▶ **Problem requirements**
Output exactly the lines below from the one containing "Where should I" to the last line, both included. Omit pictures.

*** Opening Available data ***

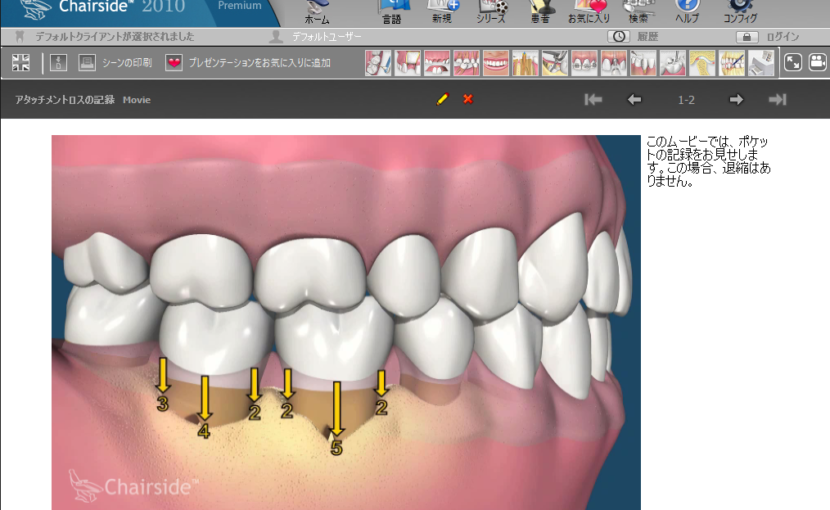Add presentation to favorites (heart button)
Image resolution: width=830 pixels, height=510 pixels.
(174, 63)
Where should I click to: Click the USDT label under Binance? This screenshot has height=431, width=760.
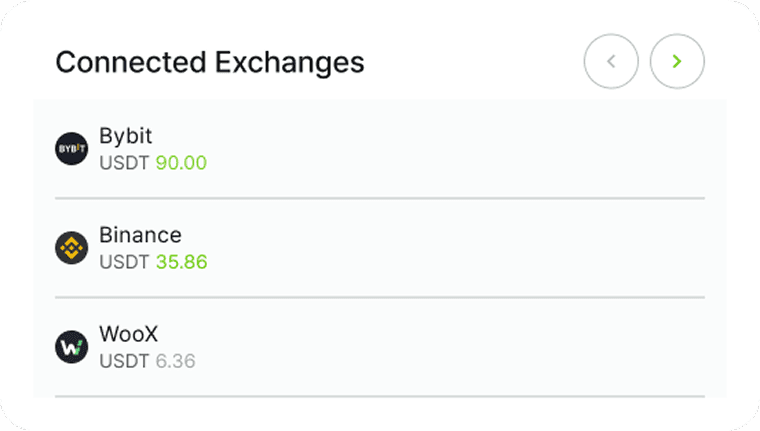[x=125, y=262]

*** Closing Available data ***

▶ **Expected answer**
Where should I click to: Click the USDT label under Binance? This screenshot has height=431, width=760.
[x=125, y=262]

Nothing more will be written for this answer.